EXCERPT PROVIDED

+--

No Added Preservatives.
Roy Maayan
Curator: Erez Maayan
Periscope Design & Neo Craft Gallery
2013
The installation "No Preservatives" presents clay artist Roy Maayan's memory of his childhood's food sites, and across from them places portraits of his "feeders". When displacing reality into memory and from memory back to matter, the images go through an array of transformations – from iconic glorification to distortion and hideousness. Memory becomes a mere shell. On one hand, the dining table is excessive, overflowing, it bubbles and oozes, and on the other hand it's full of passion and lust. The images are inspired by 17th century Flemish food paintings, only instead of exotic, tantalizing dishes, this installation's dishes represent a heightened ideal of the 'Israeli' dining table, which is based on both personal and the collective biographies, but these lose their distinctness, their shape, their seductiveness. This food installation invites the spectator into the collective memory of the chicken, Ptitim (uniquely Israeli tiny pasta), eggplants and soup meal, only they are no longer themselves, they've become their own decay and disintegration, just barely recognizable. 'Everyone's' meal has turned into 'Nobody's' meal. The familiar loses its familiarity and becomes foreign, different and foreboding – but at the same time gains eternal iconic life in matter.
The food's nourishing functionality and its transience are expropriated and it thus becomes inedible, toxic and eternal, and therefore foreboding. The Freudian nondomestic atmosphere resides in the entire space, functioning as an interwoven representation of both the familiar and the foreign. The nondomestic is based in the familiar, in "what is known of old", in what has been accustomed to being experienced as cordial, intimate, warm and personal, and becomes a source of disturbing alienation caused not by its foreignness, but rather by its familiar aspects. The dinner table, abundant with food, like a feast that never took place and now never could, invites the spectator to wander around it as if in an intimate familiar space, but nullifies any hope of feeling welcome in it, as well as undermines its nostalgic potential, subversively creating disquiet.

+--

WORK ORDER 1
Using the exhibition text about the installation "No Preservatives," answer these:
(a) Who is listed as the curator?
(b) What paintings inspired the images in the installation?
(c) Which four foods make up the meal the installation calls part of collective memory?
WORK ORDER 2
Write the next part of the exhibition text about the installation "No Preservatives," starting after its last sentence.

INPUT DATA
+--

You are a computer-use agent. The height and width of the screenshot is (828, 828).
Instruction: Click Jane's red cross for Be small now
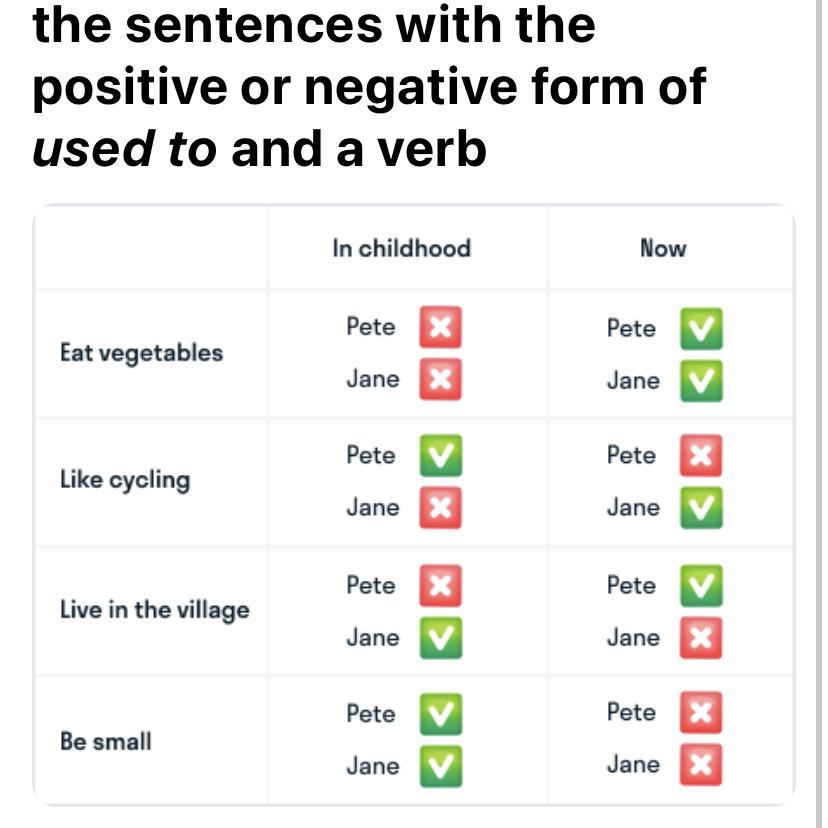coord(701,765)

+--

WRITTEN ANSWER 1
(a) Erez Maayan
(b) 17th century Flemish food paintings
(c) Chicken, Ptitim, eggplants and soup

WRITTEN ANSWER 2
Facing the food installation are the four "feeders", as icons of soft femininity, they too are simultaneously particular and universal. The enduring fixation of the women made of glaze and gold luster on clay in high incineration provides them with a mythical dimension. These women also are representations of the artist's personal and private and at the same time implied as collective "mother", "grandmother" or "woman", as comforting, nourishing, eternal Madonnas of sorts juxtaposed to the discomfort to which the guest is invited at the clay meal.
The exhibition is the culmination of a lengthy exploration of matter by the artist, who manipulates materials and glazes for the purpose of creating new materials and materiality alongside his research of matter's performative facet.